A spray of machine-gun fire ripped along the street, punching into the interior wall above their heads.
“Sometime tomorrow.” And Gordunov got to his feet and launched himself back into the darkness, with Sergeant Bronchevitch trailing behind him.
Karchenko might not make it, Gordunov thought. But he did not know with whom he could replace him. Dukhonin had been his safety man, his watchdog on this side of the river. Now Dukhonin was gone. There was no one left he could trust.
He thought of Levin, the political officer. Levin didn’t have any experience. But he would have to use him, if it came down to it. Perhaps Levin on the eastern bank, while he took personal command in Karchenko’s area. Or wherever the action was the most intense. Gordunov hated the thought of relying on the political officer. But then he hated to rely on any man. He could only bear counting on Dukhonin because they had both come from the
In the darkness, Gordunov collided with a body rushing out of the shadows.

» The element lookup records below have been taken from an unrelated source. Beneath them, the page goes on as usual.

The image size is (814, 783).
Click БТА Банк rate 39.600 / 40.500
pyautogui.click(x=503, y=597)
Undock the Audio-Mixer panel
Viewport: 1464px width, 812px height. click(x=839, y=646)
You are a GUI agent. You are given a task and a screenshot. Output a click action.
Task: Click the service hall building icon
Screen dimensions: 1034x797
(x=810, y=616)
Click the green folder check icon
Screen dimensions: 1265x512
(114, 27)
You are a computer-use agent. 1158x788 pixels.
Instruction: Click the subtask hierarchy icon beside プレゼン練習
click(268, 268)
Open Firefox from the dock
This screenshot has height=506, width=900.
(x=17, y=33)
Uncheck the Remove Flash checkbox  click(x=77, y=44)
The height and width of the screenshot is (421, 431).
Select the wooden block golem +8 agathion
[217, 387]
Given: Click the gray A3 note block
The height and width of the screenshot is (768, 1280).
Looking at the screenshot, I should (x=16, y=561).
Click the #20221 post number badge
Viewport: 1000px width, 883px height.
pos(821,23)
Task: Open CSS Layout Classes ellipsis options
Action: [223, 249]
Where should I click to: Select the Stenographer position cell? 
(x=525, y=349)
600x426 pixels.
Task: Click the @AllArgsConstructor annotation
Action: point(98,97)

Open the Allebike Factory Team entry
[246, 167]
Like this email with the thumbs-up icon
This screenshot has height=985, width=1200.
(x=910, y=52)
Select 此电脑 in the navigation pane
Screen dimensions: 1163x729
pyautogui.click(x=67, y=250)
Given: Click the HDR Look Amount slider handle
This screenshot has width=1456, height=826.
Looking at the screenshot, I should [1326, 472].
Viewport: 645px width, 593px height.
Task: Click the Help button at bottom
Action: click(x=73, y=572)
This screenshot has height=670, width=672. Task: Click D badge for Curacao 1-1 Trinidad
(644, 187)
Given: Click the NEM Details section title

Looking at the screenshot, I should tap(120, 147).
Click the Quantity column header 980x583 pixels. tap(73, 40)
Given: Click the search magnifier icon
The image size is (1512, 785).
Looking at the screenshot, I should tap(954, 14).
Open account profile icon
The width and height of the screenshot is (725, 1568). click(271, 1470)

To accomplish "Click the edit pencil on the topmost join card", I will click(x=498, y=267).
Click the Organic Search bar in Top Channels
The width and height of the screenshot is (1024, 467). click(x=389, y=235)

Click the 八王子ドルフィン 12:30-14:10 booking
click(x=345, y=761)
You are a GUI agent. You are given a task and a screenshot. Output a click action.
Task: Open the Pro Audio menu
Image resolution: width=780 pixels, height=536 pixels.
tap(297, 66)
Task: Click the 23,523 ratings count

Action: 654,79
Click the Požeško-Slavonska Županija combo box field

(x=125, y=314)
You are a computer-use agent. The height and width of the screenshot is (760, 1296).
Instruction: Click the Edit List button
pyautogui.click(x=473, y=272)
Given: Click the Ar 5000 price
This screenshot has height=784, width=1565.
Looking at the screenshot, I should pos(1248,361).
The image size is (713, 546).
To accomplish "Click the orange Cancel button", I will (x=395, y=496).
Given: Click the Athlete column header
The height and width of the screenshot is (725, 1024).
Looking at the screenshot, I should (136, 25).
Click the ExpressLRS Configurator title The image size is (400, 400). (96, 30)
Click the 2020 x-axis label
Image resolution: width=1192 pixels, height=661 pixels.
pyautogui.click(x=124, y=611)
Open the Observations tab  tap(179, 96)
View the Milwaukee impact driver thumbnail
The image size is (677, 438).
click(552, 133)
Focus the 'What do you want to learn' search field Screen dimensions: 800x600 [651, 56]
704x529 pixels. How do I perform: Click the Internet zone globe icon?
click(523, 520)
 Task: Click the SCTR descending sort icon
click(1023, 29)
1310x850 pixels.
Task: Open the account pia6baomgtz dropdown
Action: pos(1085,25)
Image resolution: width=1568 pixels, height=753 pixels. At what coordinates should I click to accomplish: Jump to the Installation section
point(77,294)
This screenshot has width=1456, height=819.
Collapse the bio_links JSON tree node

They both fell. The body called out in a foreign voice.
Gordunov shot him at point-blank range.
A return burst of fire from beyond the body sought him in the dark. Gordunov flattened and fired back over the body of the man he had just shot. When the body moved, Gordunov drew his assault knife and plunged it into the man’s throat.
There were several foreign voices now, calling to one another. Unfamiliar-sounding weapons began to fire around him.
Gordunov peeled a grenade from his harness, primed it, then lobbed it down toward the mouth of an alley.
As the fragmentation settled Gordunov crawled into a doorway. The door was locked.
“I’m shot… I’m shot…”
Bronch. The radio.
Gordunov held still. His radioman lay sprawled in the street, his boots still up on the sidewalk. He repeated his complaint over and over, aching with the damage a foreign weapon had done to his body.
Gordunov watched the darkness. Waiting for them to come out. As if on cue, the radio crackled with unintelligible sounds. Then an electronically filtered voice called over the airwaves in Russian.
Come for it. Come on, Gordunov thought. You know you want it.
The radioman moaned, face down, his radio teasing the foreign soldiers.
Take the chance, Gordunov thought. Come on.
Movement caught his eye. And Gordunov was back in the hills of Afghanistan, brilliantly alive. He didn’t let the leading figure distract him. He watched the point of origin for the covering man. When he had him fixed, he put a burst of fire into him, then shifted his weapon to catch the forward man against the side of a building.
The point man returned fire. But it sprayed wildly.
Gordunov pushed up far enough to break in the door. Then he scrambled to drag the radioman inside.
His hands slicked with blood. It reminded him of dragging a wet rolled-up tent. The boy seemed to be falling apart as he dragged him. He had clearly caught a full burst. Amazingly, he still whimpered with life.
Gordunov peeled the radio from the boy’s shoulders, flicking the moisture off the mike.
“Falcon, this is Eagle.”
“This is Falcon. Are you all right? We thought we saw a firefight.”
“My radioman’s down. I’m about a block down from you, just off on one of the side streets. Can you get somebody down here?”
“We’re all ready to move out.”
It was an old man. With a hunting rifle.
Stupid shit, Gordunov thought. The damned old fool.